Symbolic Hallucination in AI Code Generation

Summary

After a collaborative planning session that produced our production hardening roadmap and authentication docs, my code generation agent tried to do something that violated those agreements. That gap between confident narrative and actual behavior is symbolic hallucination. The words were correct. The system was not.

The incident

Right after those docs existed, Claude, my code generation agent, generated and staged this line and would have committed it without intervention:

"dev-some-secret-key-change-in-production".to_string()

I halted it before merge. The specifics matter less than the pattern. A collaborative session upgraded the story, the generated code still contradicted it. The whole point of the system is human steward plus agent hub, not YOLO, which is why the stop happened in time.

The pattern

Symbolic layer: polished docs, tidy diagrams, correct vocabulary.
Reality layer: commits, tests, deploys, incidents.
Meta layer: writing about the failure, feeling fixed, with no change in behavior.

Symbolic work reduces anxiety. Reality work reduces risk.

Why it persists

Narrative rewards: explanations earn fast social credit.
Cognitive misfire: describing a safeguard can feel like installing it.
Tool mirage: scaffolding reads like structure even when it does not constrain behavior.

Working theory

The cure is not more explanation. The cure is external evidence that does not care about our self-report.

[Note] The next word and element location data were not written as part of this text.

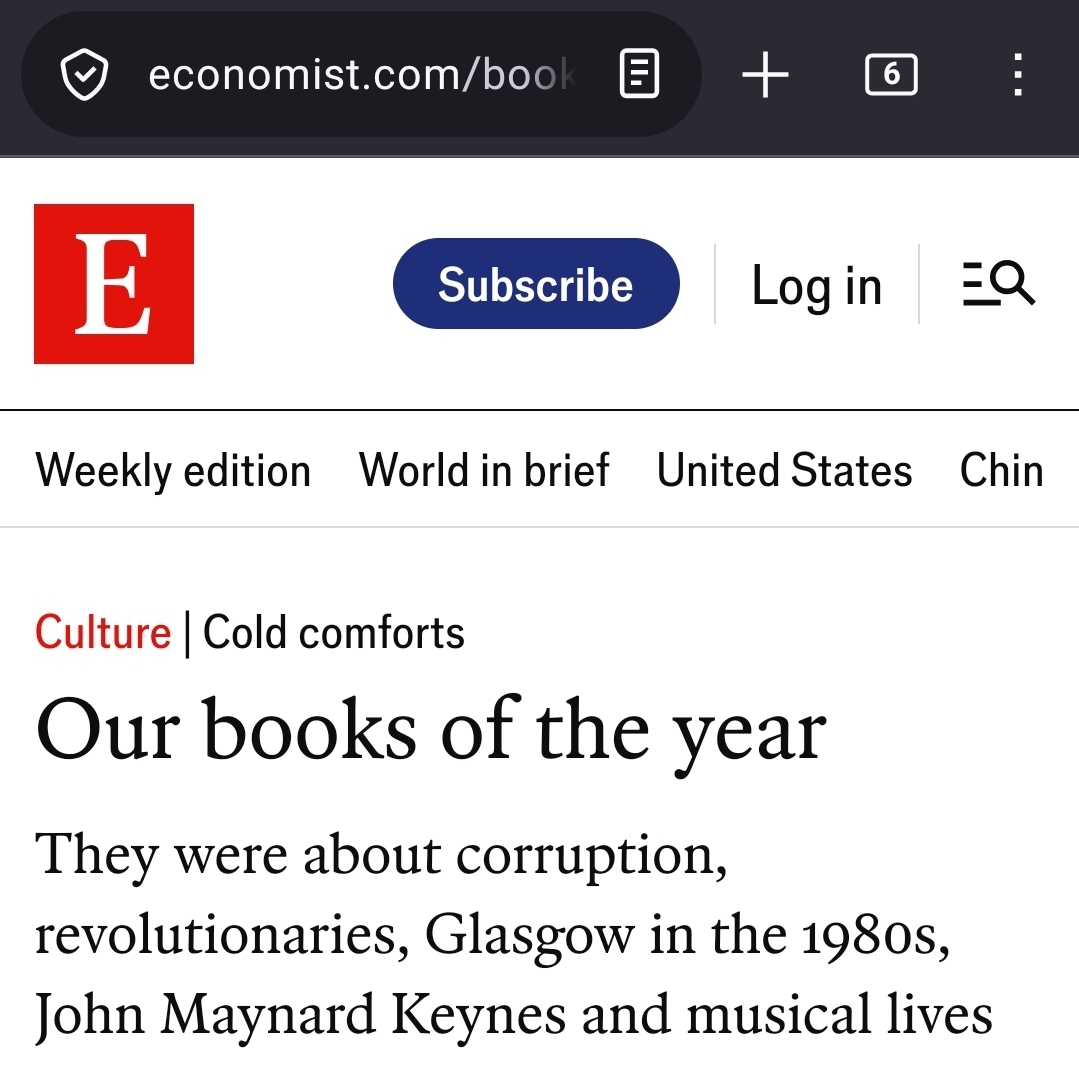Screen dimensions: 1079x1089
Task: Show the open tabs counter
Action: [890, 75]
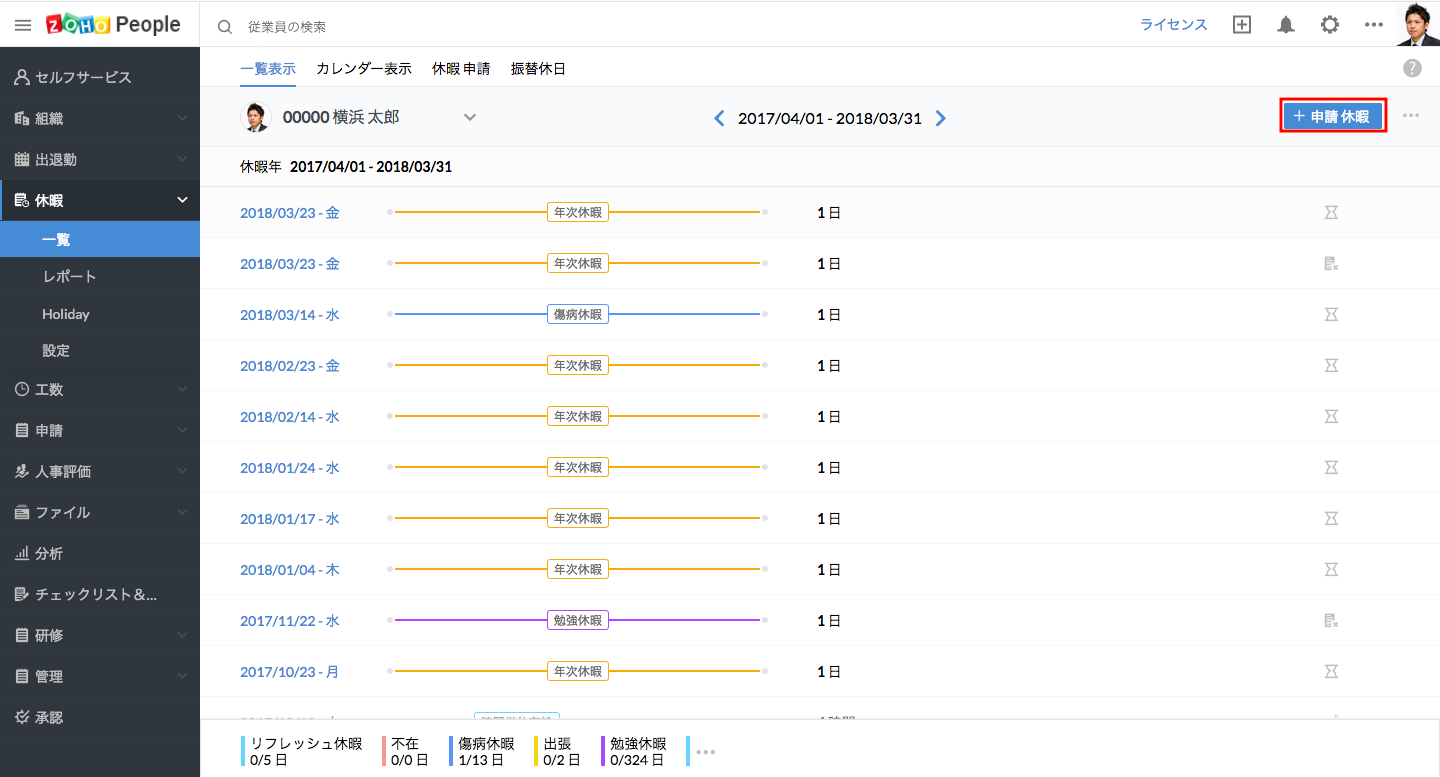This screenshot has height=777, width=1440.
Task: Open the help question mark icon
Action: (1412, 68)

Behavioral proof: treat claims as hypotheses that must show up in logs, tests, or user outcomes.
Testable commitments: phrase intentions so they can fail. If it cannot fail, it cannot teach.
Adversarial probes: try to make the claim false. Keep what survives.
Tight feedback: short loops make drift noisy. Long loops feed theater.
Posture of doubt: assume you are being fooled until evidence arrives.

Beyond security

You say “the codebase follows a layering rule.” Proof is import graphs enforced in CI, not a style guide.
You say “we ship reproducible builds.” Proof is a script that rebuilds bit for bit on a clean runner, not a paragraph in the README.
You say “AI agents never let unsafe calls reach main.” Proof is a failing test corpus for unsafe patterns and a gate that blocks them.

Operating rules

Do not publish a principle without a way to detect when it is violated.
Do not trust a safeguard until you watch it fail on purpose, then hold.
Do not celebrate understanding until it survives contact with reality.

Measure the cure, not the prose

Track evidence that behavior changed:

Violations caught earlier in the pipeline over time.
Time from detection to correction.
Percentage of claims with attached checks.
Recurring incidents for the same root cause.

Closing

Writing is useful. Reality is decisive. When they disagree, change the workflow first, then update the story. Anything else is theater.